After I was born, my father’s schedule was pretty much the same as it had been before I was born. He worked every day at the studio, making, on average, two movies a year. He got home at five-thirty. Then he liked to be alone for a while, which is why he didn’t eat supper with us. On many weekends he went sailing. On days off he went to Romanoff’s for lunch. Sometimes he played with us, but not much. He said, “What do you do with a kid? They don’t drink.”
He would appear, be with us for a little while, and then vanish and do his thing. As a result, I idolized my father, which may come as a surprise to the people who have heard me grumble about him over the years.
In fairness to my father, the pain of losing him seems to have wiped out most of my memories of him, and he might have spent much more time with me than I think. I have learned about many moments with him that I don’t remember. When I was six, for example, he told a reporter, “The only thing I’m trying to impress on Steve right now is not to steal and not to squeal. When he comes home with some imaginary or real slight suffered at the hands of neighbor kids, I let him know right now that he’s on his own. The other day he started telling me about getting clobbered by a kid up the street. I told him to knock it off. ‘Hit him back,’ I said. ‘I did,’ Steve said, ‘I got him a beauty.’ And that, for the time being, was the end of that.”
I have no memory of this. I only know about it because I have the newspaper article. In that same interview, Dad said he looked forward to the day when I could take my place alongside him and help him tack the Santana down the Newport Channel. The reporter wrote, “That will be the day, no doubt, when Bogart figures his cup is filled.”
Though my father did not make great changes in his daily life, there is little doubt that he was affected by fatherhood. He bragged about the fact that I looked like him. He told one friend, “I’ve finally begun to understand why men carry pictures of their children with them. They’re proud of them.” Another friend, Nathaniel Benchley, says, “When Bogie remarried and settled down to raise a family, there came a drastic change. Gentle and sentimental, devoted to his wife and children, he was the antithesis of everything he’d been before and the reconciling of the two sides was like the clashing of gears.” And my mother remembers that Bogie cried the first time he saw me in a school room. She says, “I think the impact of fatherhood caught up with him.”
It’s understandable, I guess, that my father, who had never spent much time around children, would be uncomfortable with kids. But I wonder if it doesn’t go deeper than that. I wonder if Bogie might have been unprepared to bond with children because of his own parents. Certainly, I have learned that being the child of famous people, or even just highly successful people, can take its toll. My father was also the child of well-known and very successful people and that, it seems, took its toll on him.
Contrary to the image many have of my father, derived largely from his early films, Humphrey Bogart did not fight his way up from the streets with fists ablazing. He came from wealth and privilege. He was born on Christmas Day in 1899, a circumstance which did not please him as a kid. Once, on my birthday, he said, “Steve, I hope you enjoy it. I never had a birthday of my own to celebrate. I got cheated out of a birthday.”

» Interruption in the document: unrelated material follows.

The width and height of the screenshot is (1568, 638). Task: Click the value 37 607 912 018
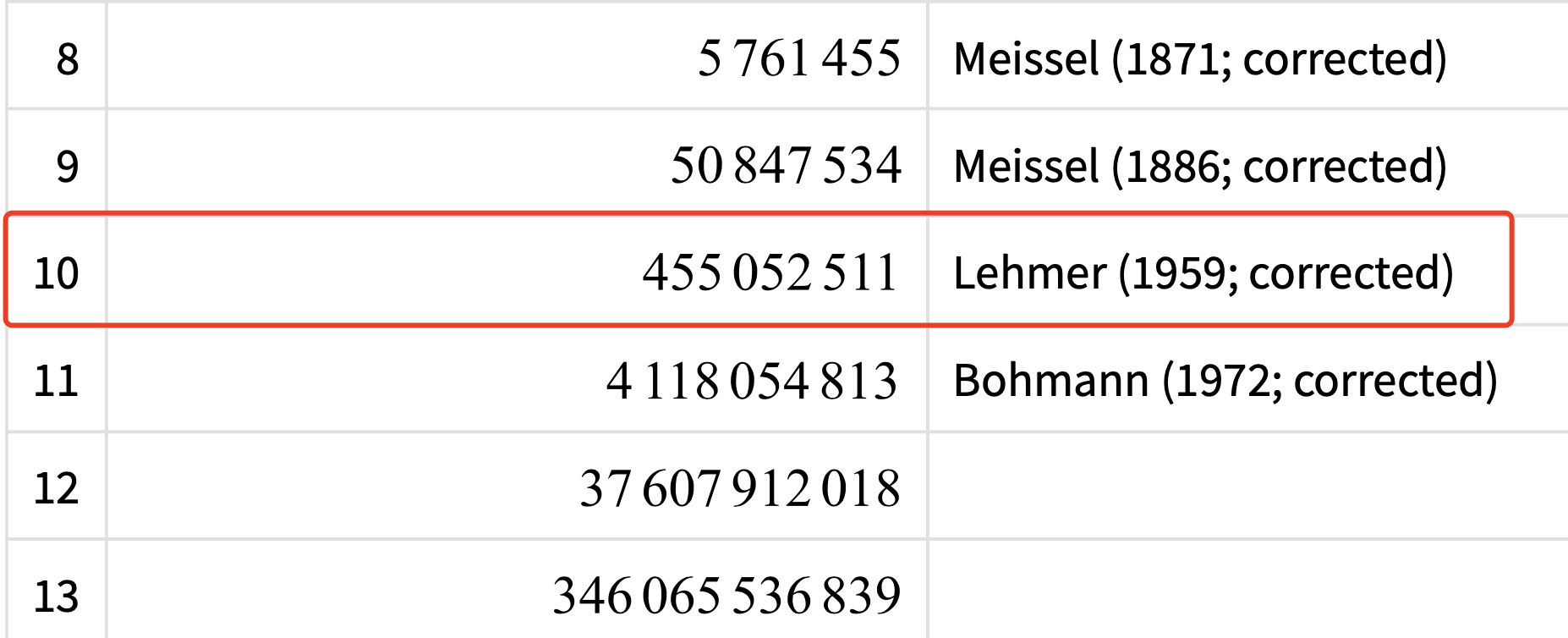(x=740, y=488)
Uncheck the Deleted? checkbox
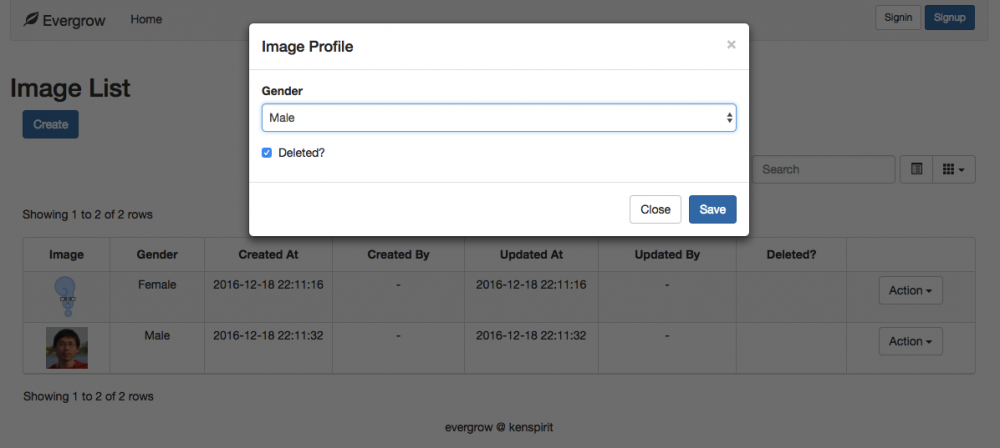This screenshot has height=448, width=1000. click(x=267, y=153)
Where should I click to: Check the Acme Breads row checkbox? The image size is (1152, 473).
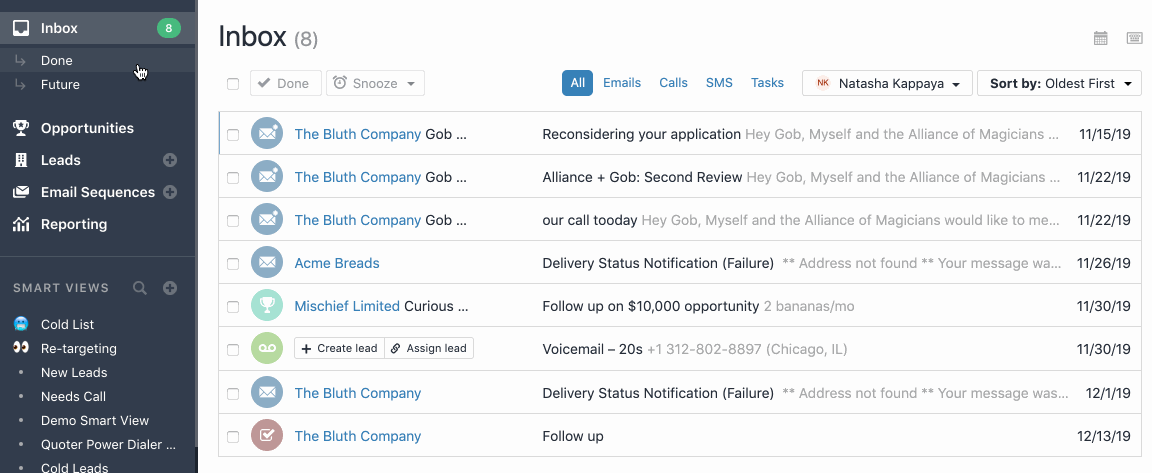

He was the son of a prominent Manhattan surgeon, Belmont DeForest Bogart, and a nationally known magazine illustrator, Maud Humphrey, who had studied in Paris under Whistler.
Dr. Bogart and Maud were a fine-looking couple. He was tall and athletic, a good-looking guy whose tongue could be as sharp as a stiletto. Dr. Bogart could choose the right words and say them in just the right tone to sting people, tickle them, or just make them look ridiculous. This ability to needle was a trait that my father would adopt, and one for which he would be known his entire life. Though my grandfather was strong, handsome, and wealthy, he was less fortunate in other ways. When he was a young intern, a horse-drawn ambulance tumbled on him, and he was never in perfect health after that. In later life, he invested in many businesses that failed, and, because of the pain from the accident, he became addicted to morphine. Maud, my grandmother, was an elegant redhead who drew men to her like beagles to bones. She was a snob who had grown up in the Tory tradition in upper-class Rochester, New York. Bogie often referred to her as “a laboring Tory, if there is such a thing.” She was an Episcopalian who cared deeply about the women’s suffrage movement, and was a worthy adversary for her husband’s debating skills.
Mrs. Bogart was known by everybody, including her kids, as simply Maud.
Bogie once said of his mother, “It was always easier for my two sisters and me to call her ‘Maud’ than ‘Mother.’ ‘Mother’ was somehow sentimental. ‘Maud’ was direct and impersonal, businesslike. She loved work, to the exclusion of everything else. I doubt that she read very much. I know that she never played any games. She went to no parties, gave none. Actually I can’t remember that she even had a friend until she was a very old woman, and then she had only one. She had a few acquaintances who were mostly male artists, and she knew the people in her office well. But she never had a confidante, never was truly intimate with anyone and, I am certain, never wanted to be.”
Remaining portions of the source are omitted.